Weszłyśmy do piwnicy, mimo mojego jak mi się wydawało spóźnienia, było tu zdecydowanie ledwo garstka osób.

- Uhh znowu robi sobie przerwę...

- Te testy są aż tak wyczerpujące?

- Nie, ale dość długo już tu siedzi, więc może od czasu do czasu zrobić sobie małą przerwę.

- Rozumiem.

Nevra przyszedł kilka chwil później, po szybkiej dyskusji, wyjaśnił nam zasady testu

- Prezentuję wam Shaitana dla tych, który go jeszcze nie widzieli.

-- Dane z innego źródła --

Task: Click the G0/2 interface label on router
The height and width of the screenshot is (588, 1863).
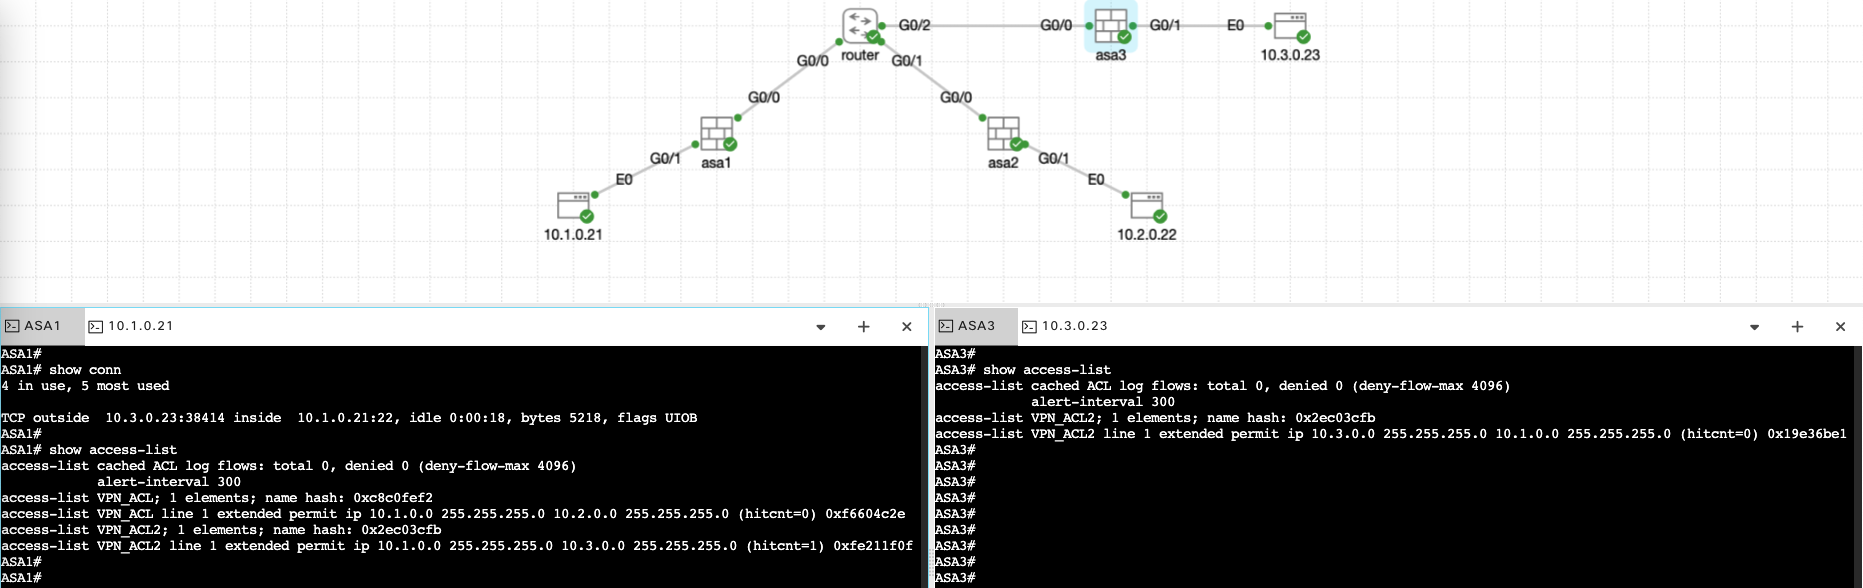Action: coord(914,25)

Z zaciekawieniem spoglądałam na chowańca, wyglądał podobnie jak wilki, które uratowały mi życie.

- Czy Blackdog jest twoim chowańcem? Nie spodziewałam się, że któryś z nich da się oswoić.

- Black Gallytrot tak dokładniej. I owszem szkolenie nie jest kompletne. Zbliżają się usilnie do Blackdogów, skąd ich nazwa. To jest anomalia genetyczna, jeśli wolisz. Jest usilnie odradzane, by zachować gallytrota jako chowańca, są tak niestabilne... Ale Shaitan mi nigdy nic nie zrobił!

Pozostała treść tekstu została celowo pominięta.